Leiva sostuvo que “en nuestra opinión, esta denominada Operación Cancerbero es una puesta en escena, un instrumento comunicacional del gobierno que iba más allá de la simple enunciación de una política pública. Una transmisión en directo con cámaras desde helicópteros, transmitiendo paso a paso el traslado de los supuestamente reos de más alta peligrosidad, no solo vulenra garantías de los propios internos al señalar sus nombres por la transmisión, sino que además pone en riesgo la seguridad de ese operativo. Todas las normas de la Ley Orgánica Constitucional de Gendarmería dan cuenta de la reserva y el secreto de las operaciones que se desarrollan en Gendarmería”.

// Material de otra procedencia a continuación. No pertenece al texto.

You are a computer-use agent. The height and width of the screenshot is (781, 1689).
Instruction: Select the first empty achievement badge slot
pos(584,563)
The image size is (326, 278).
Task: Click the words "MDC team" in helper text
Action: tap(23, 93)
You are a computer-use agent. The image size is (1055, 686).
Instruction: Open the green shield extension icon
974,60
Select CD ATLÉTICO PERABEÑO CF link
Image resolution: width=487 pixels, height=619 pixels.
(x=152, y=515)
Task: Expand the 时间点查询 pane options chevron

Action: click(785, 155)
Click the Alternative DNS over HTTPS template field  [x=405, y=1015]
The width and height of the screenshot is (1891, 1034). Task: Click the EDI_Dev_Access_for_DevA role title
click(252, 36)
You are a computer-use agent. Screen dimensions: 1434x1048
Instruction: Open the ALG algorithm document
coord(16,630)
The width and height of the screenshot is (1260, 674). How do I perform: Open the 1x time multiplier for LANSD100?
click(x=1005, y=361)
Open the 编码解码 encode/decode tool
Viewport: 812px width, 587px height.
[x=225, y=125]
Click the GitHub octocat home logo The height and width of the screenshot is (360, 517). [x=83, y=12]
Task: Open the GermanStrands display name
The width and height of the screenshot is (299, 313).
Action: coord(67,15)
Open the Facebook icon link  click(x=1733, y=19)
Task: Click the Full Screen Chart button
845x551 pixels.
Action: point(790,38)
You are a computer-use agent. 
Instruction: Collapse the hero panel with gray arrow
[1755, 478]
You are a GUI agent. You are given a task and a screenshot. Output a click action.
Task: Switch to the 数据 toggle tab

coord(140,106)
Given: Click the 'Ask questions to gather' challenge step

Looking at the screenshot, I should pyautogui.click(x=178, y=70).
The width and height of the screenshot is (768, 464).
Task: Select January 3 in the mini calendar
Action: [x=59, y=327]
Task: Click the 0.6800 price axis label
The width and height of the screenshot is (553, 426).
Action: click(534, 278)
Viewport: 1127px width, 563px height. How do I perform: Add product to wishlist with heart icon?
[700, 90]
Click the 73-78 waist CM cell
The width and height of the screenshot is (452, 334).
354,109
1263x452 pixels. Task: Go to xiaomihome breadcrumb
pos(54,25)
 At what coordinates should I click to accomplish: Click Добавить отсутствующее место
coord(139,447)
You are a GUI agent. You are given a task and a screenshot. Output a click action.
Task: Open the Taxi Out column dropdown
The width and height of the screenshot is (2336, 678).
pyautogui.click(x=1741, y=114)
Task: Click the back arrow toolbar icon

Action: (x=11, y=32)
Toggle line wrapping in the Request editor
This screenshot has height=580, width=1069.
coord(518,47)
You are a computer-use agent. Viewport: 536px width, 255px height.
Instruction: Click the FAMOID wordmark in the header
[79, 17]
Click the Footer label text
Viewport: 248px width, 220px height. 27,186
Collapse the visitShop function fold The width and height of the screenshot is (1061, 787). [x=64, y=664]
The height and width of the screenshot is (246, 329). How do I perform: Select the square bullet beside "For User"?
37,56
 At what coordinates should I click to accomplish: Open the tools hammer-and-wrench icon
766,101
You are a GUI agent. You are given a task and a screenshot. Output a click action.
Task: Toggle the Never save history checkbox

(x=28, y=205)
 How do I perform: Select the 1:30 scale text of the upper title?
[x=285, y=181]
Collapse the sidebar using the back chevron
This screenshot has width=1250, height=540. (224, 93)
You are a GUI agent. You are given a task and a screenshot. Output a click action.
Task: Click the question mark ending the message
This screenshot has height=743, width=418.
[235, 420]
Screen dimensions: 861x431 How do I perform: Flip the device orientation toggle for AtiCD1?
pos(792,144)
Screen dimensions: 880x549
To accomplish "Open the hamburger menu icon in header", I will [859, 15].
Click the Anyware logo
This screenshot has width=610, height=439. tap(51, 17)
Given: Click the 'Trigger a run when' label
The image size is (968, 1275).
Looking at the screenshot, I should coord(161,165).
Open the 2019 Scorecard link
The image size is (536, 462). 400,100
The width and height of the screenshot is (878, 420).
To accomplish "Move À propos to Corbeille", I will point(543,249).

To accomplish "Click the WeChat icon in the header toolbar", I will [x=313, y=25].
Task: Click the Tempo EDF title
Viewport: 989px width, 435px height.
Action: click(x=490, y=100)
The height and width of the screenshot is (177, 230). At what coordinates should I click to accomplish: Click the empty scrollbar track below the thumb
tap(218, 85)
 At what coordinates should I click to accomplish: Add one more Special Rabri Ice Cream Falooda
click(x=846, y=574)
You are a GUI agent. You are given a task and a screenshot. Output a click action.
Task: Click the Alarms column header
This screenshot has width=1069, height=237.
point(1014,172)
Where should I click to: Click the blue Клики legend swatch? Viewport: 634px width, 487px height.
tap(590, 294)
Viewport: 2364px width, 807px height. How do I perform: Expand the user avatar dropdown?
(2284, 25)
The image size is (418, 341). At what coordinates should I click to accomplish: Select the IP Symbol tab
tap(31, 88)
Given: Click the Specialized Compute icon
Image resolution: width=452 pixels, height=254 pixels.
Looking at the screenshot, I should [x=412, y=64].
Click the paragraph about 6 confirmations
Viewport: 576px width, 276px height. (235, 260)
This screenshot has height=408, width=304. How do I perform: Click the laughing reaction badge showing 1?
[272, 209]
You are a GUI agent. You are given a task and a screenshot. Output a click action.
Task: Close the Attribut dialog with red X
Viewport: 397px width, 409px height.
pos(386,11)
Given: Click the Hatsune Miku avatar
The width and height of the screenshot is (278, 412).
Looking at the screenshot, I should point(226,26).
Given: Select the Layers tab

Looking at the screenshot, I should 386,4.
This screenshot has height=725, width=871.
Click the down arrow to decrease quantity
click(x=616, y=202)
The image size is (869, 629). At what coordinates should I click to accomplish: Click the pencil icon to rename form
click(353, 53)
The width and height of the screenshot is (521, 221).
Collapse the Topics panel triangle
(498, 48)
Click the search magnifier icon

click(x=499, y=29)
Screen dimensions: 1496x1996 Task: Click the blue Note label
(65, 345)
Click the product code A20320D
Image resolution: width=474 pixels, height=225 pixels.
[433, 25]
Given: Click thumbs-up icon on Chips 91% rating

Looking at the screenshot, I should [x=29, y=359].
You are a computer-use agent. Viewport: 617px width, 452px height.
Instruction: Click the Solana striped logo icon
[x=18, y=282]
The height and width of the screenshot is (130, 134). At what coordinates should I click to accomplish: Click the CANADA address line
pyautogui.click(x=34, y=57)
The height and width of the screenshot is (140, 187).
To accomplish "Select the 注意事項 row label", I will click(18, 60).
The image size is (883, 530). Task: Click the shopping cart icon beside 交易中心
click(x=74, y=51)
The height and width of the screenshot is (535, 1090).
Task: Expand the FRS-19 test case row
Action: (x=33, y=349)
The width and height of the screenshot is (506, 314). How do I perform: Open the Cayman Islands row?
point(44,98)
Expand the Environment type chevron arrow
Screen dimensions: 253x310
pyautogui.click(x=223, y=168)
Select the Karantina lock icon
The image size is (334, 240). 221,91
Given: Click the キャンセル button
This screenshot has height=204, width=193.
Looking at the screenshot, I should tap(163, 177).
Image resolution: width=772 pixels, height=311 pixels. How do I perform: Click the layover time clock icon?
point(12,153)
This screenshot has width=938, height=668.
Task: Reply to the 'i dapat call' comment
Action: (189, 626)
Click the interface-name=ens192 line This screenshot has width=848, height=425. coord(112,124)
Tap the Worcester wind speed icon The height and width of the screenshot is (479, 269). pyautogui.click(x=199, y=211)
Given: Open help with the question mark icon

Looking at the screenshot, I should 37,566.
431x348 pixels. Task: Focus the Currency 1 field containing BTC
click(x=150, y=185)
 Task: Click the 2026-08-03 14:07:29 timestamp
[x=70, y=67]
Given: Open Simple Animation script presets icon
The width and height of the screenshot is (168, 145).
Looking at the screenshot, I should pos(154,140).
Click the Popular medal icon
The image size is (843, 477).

En el oficio enviado al organismo fiscalizador, el parlamentario plantea que una operación penitenciaria no puede transformarse en una instancia de exhibición pública y cita dos pronunciamientos emitidos por la Contraloría durante 2017.
El primero, correspondiente al dictamen N° 9.923, estableció criterios respecto de la grabación de programas de entretenimiento en recintos penales y la protección de la dignidad de los internos.
El segundo, el dictamen N° 42.259, abordó el ingreso de medios de comunicación a las cárceles y fijó exigencias relacionadas con consentimiento, privacidad y resguardo de los derechos de las personas privadas de libertad.
Según Leiva, estos antecedentes permitirían evaluar si durante el Plan Cancerbero se respetaron los límites establecidos para este tipo de procedimientos. El diputado afirmó que “la Contraloría complementó el criterio anterior señalando que, si bien la autoridad puede permitir registros o ingresos bajo estrictas condiciones, estos exigen inexcusablemente el consentimiento expreso de los afectados, la adopción de resguardos rigurosos para salvaguardar la honra e intimidad, y la prohibición absoluta de transformar la actividad penitenciaria en un espectáculo o distracción desproporcionada de recursos públicos”.
De esta forma, el parlamentario busca que la Contraloría determine cuáles son los márgenes legales para registrar y difundir este tipo de operativos, considerando que las personas privadas de libertad mantienen derechos que no hayan sido restringidos expresamente por una condena.